Using Golang Profile (opens new window), we can capture and analyze the data write performance of DeepFlow Server for optimization.

#3. Steps

  1. Install the deepflow-ctl tool.
  2. Find the DeepFlow Server Pod IP that needs Profile analysis. If the number of DeepFlow Server replicas is greater than 1, select any one of them:
deepflow_server_pod_ip=$(kubectl -n deepflow get pods -o wide | grep deepflow-server | awk '{print $6}')
1
  1. Enable the Profile feature:
deepflow-ctl -i $deepflow_server_pod_ip ingester profiler on
1

#4. Get CPU Profile

go tool pprof http://$deepflow_server_pod_ip:9526/debug/pprof/profile
1

After executing the command, the default sampling time is 30s.
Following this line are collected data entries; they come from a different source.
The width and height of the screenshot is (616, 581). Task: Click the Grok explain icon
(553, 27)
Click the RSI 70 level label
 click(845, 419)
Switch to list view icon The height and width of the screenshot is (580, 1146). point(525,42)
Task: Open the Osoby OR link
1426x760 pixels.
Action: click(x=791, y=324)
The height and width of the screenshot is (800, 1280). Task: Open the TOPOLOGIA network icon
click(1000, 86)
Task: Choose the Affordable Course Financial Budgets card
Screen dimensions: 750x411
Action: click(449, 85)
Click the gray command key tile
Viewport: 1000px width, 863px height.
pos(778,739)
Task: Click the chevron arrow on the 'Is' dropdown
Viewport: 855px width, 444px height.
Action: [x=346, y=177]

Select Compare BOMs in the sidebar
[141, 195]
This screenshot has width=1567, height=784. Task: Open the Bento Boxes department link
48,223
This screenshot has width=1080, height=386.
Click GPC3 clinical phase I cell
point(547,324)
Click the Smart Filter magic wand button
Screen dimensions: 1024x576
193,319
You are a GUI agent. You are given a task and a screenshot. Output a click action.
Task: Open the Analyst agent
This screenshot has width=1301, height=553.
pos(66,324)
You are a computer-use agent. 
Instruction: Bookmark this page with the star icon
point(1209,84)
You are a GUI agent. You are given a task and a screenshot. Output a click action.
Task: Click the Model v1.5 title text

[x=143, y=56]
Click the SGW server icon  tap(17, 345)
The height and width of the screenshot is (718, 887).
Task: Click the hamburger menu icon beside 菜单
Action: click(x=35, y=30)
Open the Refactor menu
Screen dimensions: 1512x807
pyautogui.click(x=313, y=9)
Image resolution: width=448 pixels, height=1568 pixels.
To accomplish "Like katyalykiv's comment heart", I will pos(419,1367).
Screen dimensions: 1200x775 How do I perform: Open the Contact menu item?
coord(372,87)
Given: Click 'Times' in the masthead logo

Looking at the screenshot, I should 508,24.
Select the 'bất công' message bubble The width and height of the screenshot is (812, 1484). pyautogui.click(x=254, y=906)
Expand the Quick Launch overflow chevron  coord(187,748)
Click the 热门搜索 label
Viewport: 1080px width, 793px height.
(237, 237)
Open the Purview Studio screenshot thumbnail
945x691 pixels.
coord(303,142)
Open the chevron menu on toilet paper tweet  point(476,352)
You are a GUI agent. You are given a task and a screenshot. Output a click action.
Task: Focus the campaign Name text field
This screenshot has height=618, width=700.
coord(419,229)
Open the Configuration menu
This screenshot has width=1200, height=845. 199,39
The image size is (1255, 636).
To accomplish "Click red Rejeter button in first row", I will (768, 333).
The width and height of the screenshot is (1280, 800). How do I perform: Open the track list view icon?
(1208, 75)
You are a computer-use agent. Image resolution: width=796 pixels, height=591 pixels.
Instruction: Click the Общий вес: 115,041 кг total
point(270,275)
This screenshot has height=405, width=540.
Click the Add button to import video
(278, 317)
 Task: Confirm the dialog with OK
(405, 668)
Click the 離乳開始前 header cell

You can modify the Profile duration by adding the seconds=x parameter, such as http://$deepflow_server_pod_ip:9526/debug/pprof/profile?seconds=60. After the Profile ends, you can enter the svg command to generate a vector format Profile result graph and copy it locally to view it through a browser.

#5. Get Memory Profile

go tool pprof http://$deepflow_server_pod_ip:9526/debug/pprof/heap
1

After executing the command, real-time sampling will be performed to obtain the current memory snapshot. Similarly, you can enter the svg command to generate a vector format Profile result graph and copy it locally to view it through a browser.

#6. Other Profile Information

If you want to obtain other Profile information, you can find all types available for analysis in the Golang SourceCode (opens new window).